Des « pouvoirs intrusifs » pour The Guardian, qui accuse en même temps la riposte britannique de faire le jeu des terroristes : « Le but de la terreur est de nous effrayer, en nous faisant changer la nature même de notre démocratie. »

Un autre point a été abordé au cours de cette liste de propositions, celui d'accentuer la cybersécurité. Celui-ci avait déjà été évoqué lors du récent G7 à Taormina, où les sept puissances s'étaient accordées pour brider davantage les grands groupes internet afin qu'ils luttent plus efficacement contre la propagation des contenus radicaux, notamment à la demande la Grande-Bretagne. Lors de son discours, Theresa May a mis un point d'honneur à ce qu'internet ne laisse plus autant de chances à l'idéologie islamiste radicale d'exister en ligne, sans préciser toutefois comment elle espérait faire taire ces espaces d'expression.

 

 

La pression du scrutin
La fermeté de ce discours tient « à la succession rapide des événements » pour Yves Bertoncini, mais également au calendrier politique. Theresa May est toujours en campagne pour des élections législatives qu'elle a elle-même mises en place, afin de remporter une victoire parlementaire qui lui permettra de négocier un Brexit selon ses conditions. Si le Royaume-Uni s'apprête à quitter l'Union européenne sous peu, pour le directeur de l'Institut Jacques Delors, cette sortie n'aura « pas de conséquence » sur la coopération demandée par Theresa May dans la lutte contre le terrorisme. « La coopération souhaitée est une coopération bilatérale. (...) On ne règle pas le problème du terrorisme à 27 ou à 28 », ajoute-t-il.

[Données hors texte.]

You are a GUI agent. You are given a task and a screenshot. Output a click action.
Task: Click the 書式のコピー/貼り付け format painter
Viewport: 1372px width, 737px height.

Alors que le Parti travailliste gagnait récemment du terrain dans les sondages, ce nouveau drame pourrait « profiter au pouvoir en place » selon l'expert. « Après un attentat, les gens veulent de la stabilité et de l'ordre ». En 2010, l'ancien Premier ministre Gordon Brown souhaitait discuter d'une « identité nationale britannique ». Si ce projet n'a jamais vu le jour, notamment au nom du multiculturalisme à l'anglaise, il semblerait que ce projet puisse être remis au goût du jour.